As the title suggests, our focus is on financial statement analysis. The goal is to make informed economic decisions that involve the use of financial statements, often in the context of capital market events such as IPOs, SEOs, M&A, PE-driven takeouts, active investing (in the Elliott Management sense), etc. This involves not only equity valuation but also making well informed lending and credit decisions (i.e., assessing financial risk, including to make sure we do a good job estimating discount rates). We will make extensive use of real-world financial statements, including cases, most of which I develop (because it’s fun; my friend Claude helps, but I have to keep an eye on him).
More specifically, my goal is to pass along to you a sense for how to use financial statement information in a rigorous and sophisticated way as part of applied economic/financial analyses. The application we will mostly study is valuation, including both discounted cash flow (DCF) methods and multiples-based approaches. You will also get exposed to important financial analysis tools, including ratio analysis, earnings quality assessment, solvency analysis.

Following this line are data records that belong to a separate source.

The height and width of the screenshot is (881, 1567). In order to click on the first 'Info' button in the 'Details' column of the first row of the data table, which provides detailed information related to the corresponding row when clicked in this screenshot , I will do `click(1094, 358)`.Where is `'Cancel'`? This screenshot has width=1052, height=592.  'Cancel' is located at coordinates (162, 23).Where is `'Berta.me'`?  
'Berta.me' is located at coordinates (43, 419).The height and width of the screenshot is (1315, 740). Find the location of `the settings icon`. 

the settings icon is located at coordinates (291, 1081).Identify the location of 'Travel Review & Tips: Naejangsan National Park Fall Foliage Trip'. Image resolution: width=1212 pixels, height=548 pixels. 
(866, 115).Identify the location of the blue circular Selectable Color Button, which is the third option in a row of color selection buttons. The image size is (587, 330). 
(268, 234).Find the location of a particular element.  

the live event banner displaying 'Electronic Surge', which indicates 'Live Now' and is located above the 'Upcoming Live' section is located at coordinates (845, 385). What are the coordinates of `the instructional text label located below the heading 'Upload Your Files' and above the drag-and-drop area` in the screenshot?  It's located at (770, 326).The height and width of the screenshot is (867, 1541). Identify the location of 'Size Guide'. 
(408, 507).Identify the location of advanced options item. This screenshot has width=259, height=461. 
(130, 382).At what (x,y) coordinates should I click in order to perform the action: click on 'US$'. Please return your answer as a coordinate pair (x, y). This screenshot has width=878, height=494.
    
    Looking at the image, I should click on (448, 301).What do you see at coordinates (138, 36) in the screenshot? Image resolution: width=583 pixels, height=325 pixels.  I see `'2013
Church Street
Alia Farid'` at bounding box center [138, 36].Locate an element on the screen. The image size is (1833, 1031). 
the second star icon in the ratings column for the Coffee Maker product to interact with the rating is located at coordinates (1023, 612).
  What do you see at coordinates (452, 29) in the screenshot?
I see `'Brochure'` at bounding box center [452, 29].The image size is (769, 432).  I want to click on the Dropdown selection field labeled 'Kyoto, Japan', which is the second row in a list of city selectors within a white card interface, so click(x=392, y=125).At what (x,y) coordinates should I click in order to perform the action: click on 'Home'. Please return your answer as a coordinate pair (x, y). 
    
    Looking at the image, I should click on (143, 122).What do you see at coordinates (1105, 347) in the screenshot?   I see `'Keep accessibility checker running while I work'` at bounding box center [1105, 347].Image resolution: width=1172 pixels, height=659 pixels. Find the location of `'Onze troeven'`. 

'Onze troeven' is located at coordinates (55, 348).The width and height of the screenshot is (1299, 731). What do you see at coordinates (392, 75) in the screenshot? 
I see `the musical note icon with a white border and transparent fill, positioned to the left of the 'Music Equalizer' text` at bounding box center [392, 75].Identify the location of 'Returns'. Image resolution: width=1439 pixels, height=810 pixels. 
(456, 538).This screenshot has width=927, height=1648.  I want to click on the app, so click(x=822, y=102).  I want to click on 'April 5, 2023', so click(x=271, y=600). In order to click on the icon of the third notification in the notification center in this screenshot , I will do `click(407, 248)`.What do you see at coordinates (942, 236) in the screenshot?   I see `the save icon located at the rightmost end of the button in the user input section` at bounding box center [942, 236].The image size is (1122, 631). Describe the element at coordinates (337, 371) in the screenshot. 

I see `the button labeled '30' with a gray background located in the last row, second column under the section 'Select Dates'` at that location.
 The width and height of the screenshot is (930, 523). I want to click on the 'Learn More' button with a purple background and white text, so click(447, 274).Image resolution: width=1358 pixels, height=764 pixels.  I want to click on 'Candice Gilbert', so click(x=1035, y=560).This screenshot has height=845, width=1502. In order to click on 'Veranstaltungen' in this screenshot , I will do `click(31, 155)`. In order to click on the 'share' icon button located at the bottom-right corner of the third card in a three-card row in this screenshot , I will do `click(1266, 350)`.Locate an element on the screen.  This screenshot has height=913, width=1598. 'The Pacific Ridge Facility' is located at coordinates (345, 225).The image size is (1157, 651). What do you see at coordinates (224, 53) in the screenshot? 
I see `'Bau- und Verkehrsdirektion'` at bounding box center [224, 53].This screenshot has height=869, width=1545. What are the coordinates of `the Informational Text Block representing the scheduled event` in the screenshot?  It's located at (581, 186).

This class will be useful to anyone who needs to make sophisticated economic decisions, including on the buy-side for active investment management (i.e., valuing public companies), as a sell-side analyst or investment banker, as a credit analyst, as a consultant, or on the corporate side, including as a CEO or CFO who needs to understand and communicate with sophisticated capital market participants.
I have indicated (in the draft sylllabus and outline) a list of likely topics we will cover, along with cases, which should give you a more specific sense for what I have in mind.
[1] To get a sense of how much fun this material can be, take a look at Alphaville in the FT, which does not sit behind a paywall, even for non-subscribers. If you already read Alphaville, you’re in the right place.